O presidente Joe Biden tem se provado resistente aos argumentos apresentados por aliados e congressistas democratas no cenário político americano pós-debate. A leitura imediata pós-atentado, um evento surpreendente e triste (ainda que recorrente), é que o fato mudou, momentaneamente, o foco da macro-discussão. Por uma breve janela de tempo, a idade e a capacidade cognitiva de Biden não foram centro das atenções. Biden esteve mais presente, falou em rede nacional várias vezes. Falou sobre a necessidade de “reduzir a temperatura” da política. A mensagem mudou.
A mensagem e o comportamento de Trump também parecem ter mudado. Ele deu uma moderada na fórmula do seu Trumpismo no pós-debate e tudo indica que continuará assim no pós-atentado. O fato é que as imagens fortes do atentado contra Trump, imbuídas de uma certa poesia cinematográfica, pavimentaram o caminho para o momento rockstar de Trump na RNC (convenção do partido republicano). Ele está no spotlight. Trump é o protagonista atual.
Biden está isolado, condição na qual já se encontrava, metaforicamente. Agora está isolado literalmente, após diagnóstico de COVID. Os rumores que circulam indicam que Biden poderá sucumbir à pressão de aliados, mas principalmente de grandes doadores de recursos partidários/eleitorais. A pressão é uma mensagem simples: os doadores não acreditam que ele é capaz de vencer. Não acreditam que ele consegue reverter a percepção sobre sua capacidade cognitiva. Dificilmente ele seria capaz de demonstrar energia, entusiasmo e acuidade suficientes para reverter as percepções, estas já praticamente cristalizadas sobre sua senilidade. Além de ser incapaz de vencer a eleição presidencial, acreditam que ele não consegue entregar maiorias no Congresso.
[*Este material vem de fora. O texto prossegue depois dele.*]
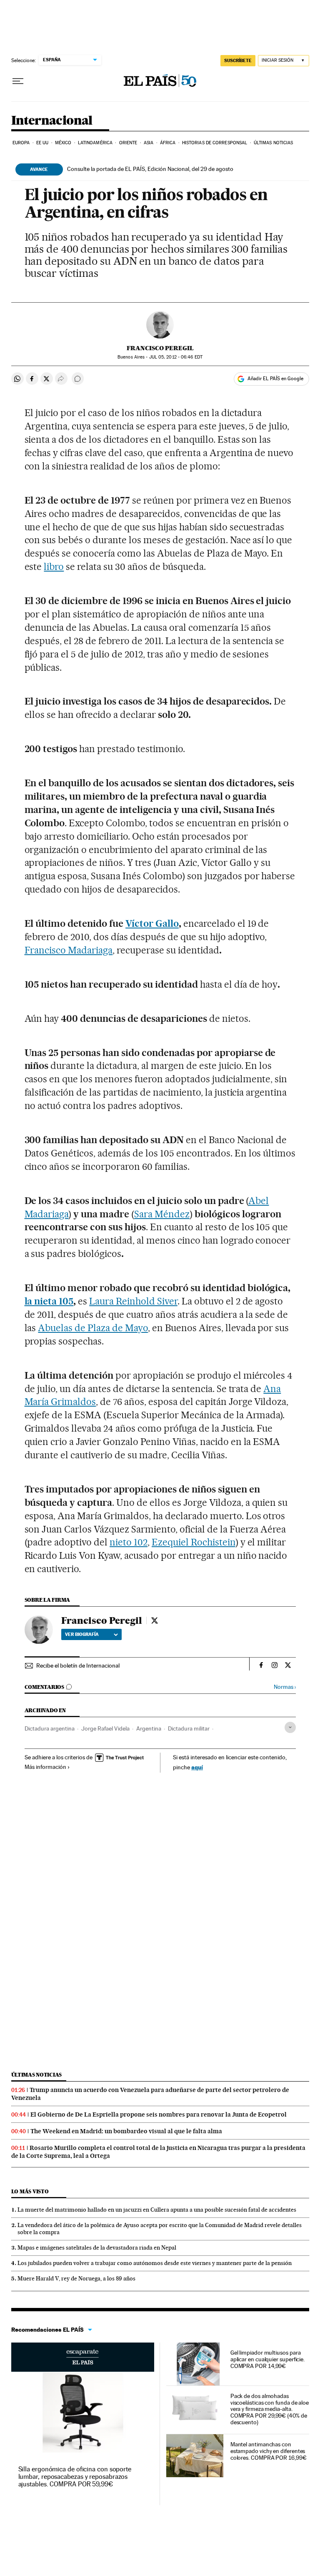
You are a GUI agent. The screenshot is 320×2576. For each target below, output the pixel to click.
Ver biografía (82, 1634)
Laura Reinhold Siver (133, 1301)
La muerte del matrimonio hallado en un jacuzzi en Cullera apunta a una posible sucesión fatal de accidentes (157, 2209)
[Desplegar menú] (18, 81)
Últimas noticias (273, 142)
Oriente (128, 142)
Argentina (148, 1728)
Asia (148, 142)
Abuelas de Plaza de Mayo (93, 1328)
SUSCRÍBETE (238, 60)
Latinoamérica (95, 142)
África (168, 142)
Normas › (285, 1687)
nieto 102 (129, 1542)
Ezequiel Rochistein (193, 1542)
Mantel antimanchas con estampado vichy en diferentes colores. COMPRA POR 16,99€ (268, 2451)
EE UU (42, 142)
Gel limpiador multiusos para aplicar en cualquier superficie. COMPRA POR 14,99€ (267, 2359)
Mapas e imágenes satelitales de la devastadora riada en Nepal (97, 2247)
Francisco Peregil (160, 348)
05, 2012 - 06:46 (175, 357)
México (63, 142)
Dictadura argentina (50, 1728)
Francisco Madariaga (69, 950)
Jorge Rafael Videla (105, 1728)
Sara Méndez (162, 1214)
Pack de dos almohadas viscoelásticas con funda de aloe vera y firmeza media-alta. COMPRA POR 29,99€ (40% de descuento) (269, 2409)
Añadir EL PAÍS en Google (275, 378)
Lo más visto (30, 2191)
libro (54, 566)
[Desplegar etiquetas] (290, 1727)
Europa (21, 142)
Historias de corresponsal (215, 142)
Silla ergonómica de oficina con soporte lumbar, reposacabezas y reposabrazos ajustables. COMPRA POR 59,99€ (75, 2476)
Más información (45, 1766)
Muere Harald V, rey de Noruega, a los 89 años (76, 2278)
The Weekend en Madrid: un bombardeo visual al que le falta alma (126, 2131)
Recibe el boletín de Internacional (78, 1665)
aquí (197, 1767)
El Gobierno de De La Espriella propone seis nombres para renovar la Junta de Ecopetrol (158, 2114)
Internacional (51, 121)
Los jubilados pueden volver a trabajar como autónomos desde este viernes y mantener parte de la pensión (155, 2263)
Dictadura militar (189, 1728)
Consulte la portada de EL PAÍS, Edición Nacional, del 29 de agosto (150, 169)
As pesquisas comprovam estas percepções. Uma pesquisa da Associated Press divulgada na última quarta-feira (17) mostrou que quase dois terços dos Democratas querem que Biden saia da corrida. O argumento utilizado pela campanha no pós-debate era que o “democrata médio” estava com ele, mesmo que os grandes doadores o abandonassem.
A soma desta pesquisa, da semana hollywoodiana de seu oponente e agora do seu diagnóstico positivo para COVID é uma pressão ensurdecedora. O líder da maioria no Senado, Chuck Schumer, teria falado com Biden no final de semana passado. O líder da minoria na Câmara, Hakeem Jeffries, teria enviado uma mensagem similar. Outros líderes do partido, como a ex-speaker Nancy Pelosi, estão preocupados com o impacto que a permanência de Biden terá nos esforços de arrecadação de recursos eleitorais. O ex-presidente Obama parou de defendê-lo publicamente. O diagnóstico de COVID pode trazer uma narrativa que ajude a blindar o legado (e ego) do Presidente.
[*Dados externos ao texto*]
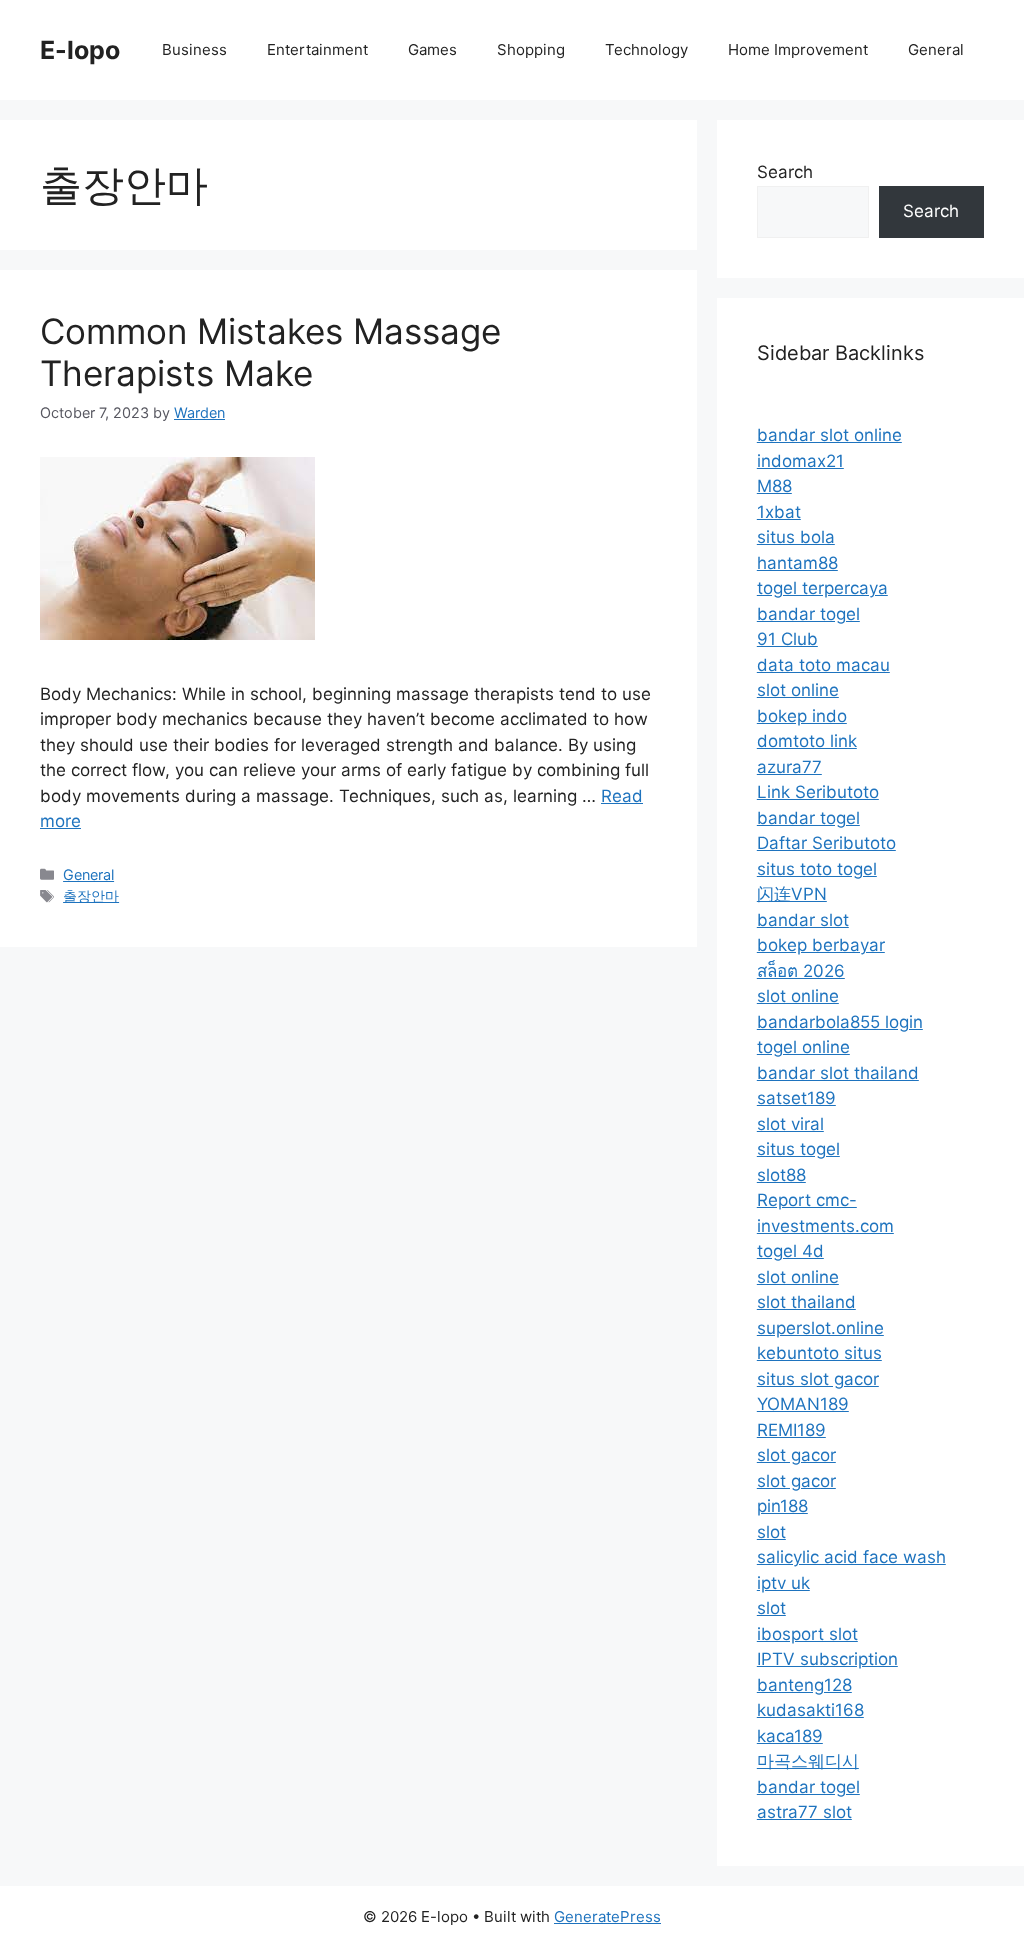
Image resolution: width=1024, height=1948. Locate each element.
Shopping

O cenário mais provável é que, caso ele deixe de ser candidato, ele apoie Kamala Harris. Muito provavelmente, viriam mensagens de apoio dos Obamas e dos Clintons, o que a tornaria a candidata de fato. De acordo com o New York Times, Biden e sua equipe já estão mais receptivos a ouvir conselhos e já encomendam pesquisas sobre a capacidade eleitoral de Kamala.
Nestes últimos dias, muitos analistas olharam para as impressionantes imagens do atentado na Pennsylvania e no RNC, contrastaram estas imagens com a evidente dificuldade física do Presidente Biden e declararam que a eleição já está definida. Mas quem está atento aos efeitos da enraizada cultura do partidarismo negativo na política americana entende que não é o caso. Esta cultura, tendências de turnout e o colégio eleitoral nos forçam a pensar no embate eleitoral de uma forma diferente. Neste sentido, o partido democrata busca uma candidata que consegue ganhar em alguns estados (Michigan, Pennsylvania e Wisconsin), porque é isto que importa.